A lei estabelece que instituições públicas e concessionárias de serviços públicos devem garantir atendimento e tratamento adequados aos surdos. Também determina que as redes públicas de ensino devem incluir a Libras nos cursos de formação de educação especial, fonoaudiologia e magistério em níveis médio e superior.

A chefe do Departamento de Ensino, Pesquisa e Extensão do Câmpus Palhoça Bilíngue, Simone Gonçalves de Lima da Silva, que é surda, destaca que um dos pontos positivos da lei foi reconhecer a pessoa surda como participante de uma minoria linguística. Depois da lei, diz Simone, os surdos passaram a ter mais acesso à escola, trabalho e informação.

“Antes da lei, o surdo ficava em casa com a família, que também não sabia Libras. Era difícil. A lei aumentou o conhecimento das famílias sobre a língua de sinais”, lembra. Simone é um exemplo disso. Ela tinha 22 anos quando a lei foi publicada e já estava na universidade, mas o caminho até ali não foi fácil. Na escola, tinha que copiar conteúdos dos colegas ouvintes e tentar fazer leitura labial para conseguir entender o que o professor estava dizendo. Da graduação em diante - hoje é doutora em Linguística - sempre teve acesso à língua de sinais nas aulas.

Por causa da lei e do Decreto 5.626, de 2005, que a regulamentou, melhorou também a qualidade do ensino da língua de sinais, e a Libras entrou na universidade e na formação de professores, afirma Simone.

Para Elisabeth Lima, que é mãe de Felipe, estudante surdo do Câmpus Palhoça Bilíngue, a lei foi muito importante e ajudou no desenvolvimento dos surdos no Brasil. Depois que seu filho foi diagnosticado com surdez, com cerca de um ano de idade, Elisabeth passou a estudar e conhecer mais sobre a língua de sinais e a legislação aplicada a ela. Felipe estudou dos três aos 15 anos em uma escola para surdos no Rio Grande do Sul.

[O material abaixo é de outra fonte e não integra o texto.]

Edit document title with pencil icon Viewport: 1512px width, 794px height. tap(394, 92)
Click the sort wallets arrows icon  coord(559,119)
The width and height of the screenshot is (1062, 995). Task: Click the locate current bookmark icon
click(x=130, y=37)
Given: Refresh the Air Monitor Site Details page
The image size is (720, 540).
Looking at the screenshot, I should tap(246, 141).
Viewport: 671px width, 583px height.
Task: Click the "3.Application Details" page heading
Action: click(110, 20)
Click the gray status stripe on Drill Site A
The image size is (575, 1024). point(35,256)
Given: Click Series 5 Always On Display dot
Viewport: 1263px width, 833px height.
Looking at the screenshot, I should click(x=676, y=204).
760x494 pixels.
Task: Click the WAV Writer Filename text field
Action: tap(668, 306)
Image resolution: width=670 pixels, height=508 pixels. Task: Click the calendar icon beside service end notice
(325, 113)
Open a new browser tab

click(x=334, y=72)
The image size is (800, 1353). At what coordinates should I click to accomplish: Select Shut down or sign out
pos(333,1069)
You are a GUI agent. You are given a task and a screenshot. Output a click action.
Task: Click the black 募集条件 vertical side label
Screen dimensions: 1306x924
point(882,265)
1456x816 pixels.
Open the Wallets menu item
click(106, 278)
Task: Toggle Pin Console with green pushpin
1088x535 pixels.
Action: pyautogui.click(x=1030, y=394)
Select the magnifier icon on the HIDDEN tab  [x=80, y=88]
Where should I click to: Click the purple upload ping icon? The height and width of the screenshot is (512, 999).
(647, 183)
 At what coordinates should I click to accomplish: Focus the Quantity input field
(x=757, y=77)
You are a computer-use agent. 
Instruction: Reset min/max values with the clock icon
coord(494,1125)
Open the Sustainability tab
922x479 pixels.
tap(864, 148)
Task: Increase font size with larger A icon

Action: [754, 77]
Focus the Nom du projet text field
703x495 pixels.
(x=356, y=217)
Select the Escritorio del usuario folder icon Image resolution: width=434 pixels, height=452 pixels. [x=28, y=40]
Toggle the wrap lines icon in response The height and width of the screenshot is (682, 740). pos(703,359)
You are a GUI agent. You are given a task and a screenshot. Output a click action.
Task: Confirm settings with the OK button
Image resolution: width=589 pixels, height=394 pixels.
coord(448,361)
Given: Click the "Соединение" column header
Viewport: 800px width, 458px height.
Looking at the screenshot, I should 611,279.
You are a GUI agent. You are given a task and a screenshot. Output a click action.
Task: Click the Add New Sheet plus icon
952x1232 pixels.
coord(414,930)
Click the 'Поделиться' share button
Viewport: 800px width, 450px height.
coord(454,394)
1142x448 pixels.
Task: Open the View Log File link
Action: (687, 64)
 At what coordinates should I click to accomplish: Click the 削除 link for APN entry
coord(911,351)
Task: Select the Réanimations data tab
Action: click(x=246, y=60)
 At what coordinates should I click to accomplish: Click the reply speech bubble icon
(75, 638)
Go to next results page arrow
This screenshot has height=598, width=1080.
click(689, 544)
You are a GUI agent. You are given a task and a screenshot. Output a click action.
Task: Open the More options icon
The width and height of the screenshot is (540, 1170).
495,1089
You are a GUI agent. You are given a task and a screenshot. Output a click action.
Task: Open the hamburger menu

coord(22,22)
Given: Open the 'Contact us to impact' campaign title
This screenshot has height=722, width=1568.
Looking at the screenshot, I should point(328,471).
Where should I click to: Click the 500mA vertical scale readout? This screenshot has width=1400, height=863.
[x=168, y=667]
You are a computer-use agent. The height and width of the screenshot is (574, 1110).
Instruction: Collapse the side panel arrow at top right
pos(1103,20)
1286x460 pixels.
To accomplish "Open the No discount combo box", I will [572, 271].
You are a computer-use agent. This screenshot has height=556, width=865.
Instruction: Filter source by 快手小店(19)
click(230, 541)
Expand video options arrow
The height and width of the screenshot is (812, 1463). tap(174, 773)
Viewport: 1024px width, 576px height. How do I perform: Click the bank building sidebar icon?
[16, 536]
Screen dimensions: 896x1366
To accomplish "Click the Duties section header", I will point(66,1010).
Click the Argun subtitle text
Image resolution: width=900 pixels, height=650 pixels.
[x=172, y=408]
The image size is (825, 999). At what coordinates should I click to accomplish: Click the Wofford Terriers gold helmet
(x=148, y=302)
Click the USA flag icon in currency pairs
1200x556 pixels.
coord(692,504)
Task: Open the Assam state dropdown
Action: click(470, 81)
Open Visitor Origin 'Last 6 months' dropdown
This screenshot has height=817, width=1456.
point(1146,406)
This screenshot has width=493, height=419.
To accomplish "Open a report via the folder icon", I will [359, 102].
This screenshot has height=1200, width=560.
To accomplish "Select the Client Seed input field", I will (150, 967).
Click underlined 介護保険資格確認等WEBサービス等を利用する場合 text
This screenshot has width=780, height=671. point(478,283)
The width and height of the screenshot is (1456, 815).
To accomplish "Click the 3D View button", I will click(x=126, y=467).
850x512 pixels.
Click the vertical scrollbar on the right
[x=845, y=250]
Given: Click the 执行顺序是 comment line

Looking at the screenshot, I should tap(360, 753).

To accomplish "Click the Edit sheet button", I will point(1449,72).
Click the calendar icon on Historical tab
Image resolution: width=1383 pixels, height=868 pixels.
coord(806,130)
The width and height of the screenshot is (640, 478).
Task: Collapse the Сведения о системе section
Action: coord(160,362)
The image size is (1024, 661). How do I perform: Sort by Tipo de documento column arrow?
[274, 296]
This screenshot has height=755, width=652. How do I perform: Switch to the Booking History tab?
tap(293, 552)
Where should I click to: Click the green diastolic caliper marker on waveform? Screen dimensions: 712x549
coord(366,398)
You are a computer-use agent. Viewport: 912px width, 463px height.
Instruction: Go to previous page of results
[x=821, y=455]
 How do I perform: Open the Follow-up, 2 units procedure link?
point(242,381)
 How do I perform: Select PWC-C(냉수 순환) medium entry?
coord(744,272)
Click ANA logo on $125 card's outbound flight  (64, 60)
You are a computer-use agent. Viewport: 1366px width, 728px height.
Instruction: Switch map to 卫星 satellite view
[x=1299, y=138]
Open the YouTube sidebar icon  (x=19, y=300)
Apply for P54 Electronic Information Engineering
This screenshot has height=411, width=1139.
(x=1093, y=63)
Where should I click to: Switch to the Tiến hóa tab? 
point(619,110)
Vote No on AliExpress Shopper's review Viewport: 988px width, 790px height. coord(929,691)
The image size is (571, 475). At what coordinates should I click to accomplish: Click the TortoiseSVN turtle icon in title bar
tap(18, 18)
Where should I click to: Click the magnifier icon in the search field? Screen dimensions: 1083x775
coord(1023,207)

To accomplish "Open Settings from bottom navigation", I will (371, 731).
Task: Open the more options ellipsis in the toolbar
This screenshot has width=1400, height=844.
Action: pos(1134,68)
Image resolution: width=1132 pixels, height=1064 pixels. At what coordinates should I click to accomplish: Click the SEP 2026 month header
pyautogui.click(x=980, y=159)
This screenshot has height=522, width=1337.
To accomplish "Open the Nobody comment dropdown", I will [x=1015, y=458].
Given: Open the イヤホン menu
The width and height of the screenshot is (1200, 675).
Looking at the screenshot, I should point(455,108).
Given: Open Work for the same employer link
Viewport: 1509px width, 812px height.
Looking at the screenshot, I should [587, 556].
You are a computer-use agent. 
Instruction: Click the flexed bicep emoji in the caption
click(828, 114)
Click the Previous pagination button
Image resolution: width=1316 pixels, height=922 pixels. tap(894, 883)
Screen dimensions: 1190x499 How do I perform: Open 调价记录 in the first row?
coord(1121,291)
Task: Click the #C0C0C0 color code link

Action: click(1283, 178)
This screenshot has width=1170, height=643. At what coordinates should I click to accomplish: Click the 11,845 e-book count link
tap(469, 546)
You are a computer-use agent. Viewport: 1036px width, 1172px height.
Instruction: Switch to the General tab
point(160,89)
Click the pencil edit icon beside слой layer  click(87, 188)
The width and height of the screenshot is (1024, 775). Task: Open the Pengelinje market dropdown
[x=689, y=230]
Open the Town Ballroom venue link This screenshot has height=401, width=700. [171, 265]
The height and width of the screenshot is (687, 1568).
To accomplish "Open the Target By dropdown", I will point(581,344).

“Escolhi essa trajetória para o meu filho, porque na época entendi, como entendo até agora, que uma pessoa surda só consegue se desenvolver intelectualmente através de sua língua própria, que é a língua de sinais”, lembra. Na escola, Felipe teve acesso à Libras, que foi sua língua materna, aprendeu a língua portuguesa e hoje, no IFSC, convive e interage com colegas e servidores surdos e ouvintes.

Desafios

Ainda que tenha trazido avanços para a inclusão dos surdos, o pleno funcionamento da Lei 10.436 caminha a passos lentos, na visão de Elisabeth. “Ela ainda está engatinhando”, comenta. Um dos pontos a melhorar, ela aponta, é a inclusão da Libras nos currículos desde o ensino fundamental. “Não é o que a gente vê acontecendo. O que a gente vê acontecendo é a Libras como parte integrante do parâmetro curricular nacional somente no âmbito da educação superior”, afirma.

Segundo a chefe de departamento Simone da Silva, os principais pontos que precisam ser aprimorados para que a lei cumpra sua função são: melhorar a formação para o ensino de Libras, formar mais intérpretes e aumentar o número de pessoas que são usuárias da língua de sinais. “Não só o surdo pode se comunicar em Libras. Todos podem aprender a língua para usá-la nas lojas, nos hospitais, nas escolas…”, ressalta.

O professor Fabrício Ramos acha que ainda falta mais divulgação sobre a língua de sinais e a cultura surda, para que os ouvintes deixem de ver os surdos com “pena” e sim como alguém que se comunica de maneira diferente. Também avalia que falta criar de mais escolas para surdos e incluir Libras nos currículos escolares.

O professor, de 39 anos, teve acesso à língua de sinais em toda sua trajetória escolar. Estudou numa escola para surdos de Porto Alegre desde um ano e meio de idade. Lá, chegou a fazer terapia com objetivo de oralizar, ou seja, pronunciar palavras, mas também aprendeu a Libras e acredita que os ouvintes também devem aprendê-la desde cedo. “Se a criança não sabe Libras, como vai se comunicar com um colega surdo?”, pergunta.

Ao encerrar a entrevista, mediada por uma intérprete do Câmpus Palhoça Bilíngue, Fabrício questiona ao jornalista, colega servidor do IFSC, por que ele não fala Libras. Depois de ouvir a resposta de que o colega já identificou que precisa aprender a língua para se comunicar com os servidores e estudantes surdos, ele é enfático: “precisa ou deve aprender?”. Uma reflexão que, 17 anos depois da lei de Libras, os ouvintes precisam mesmo fazer.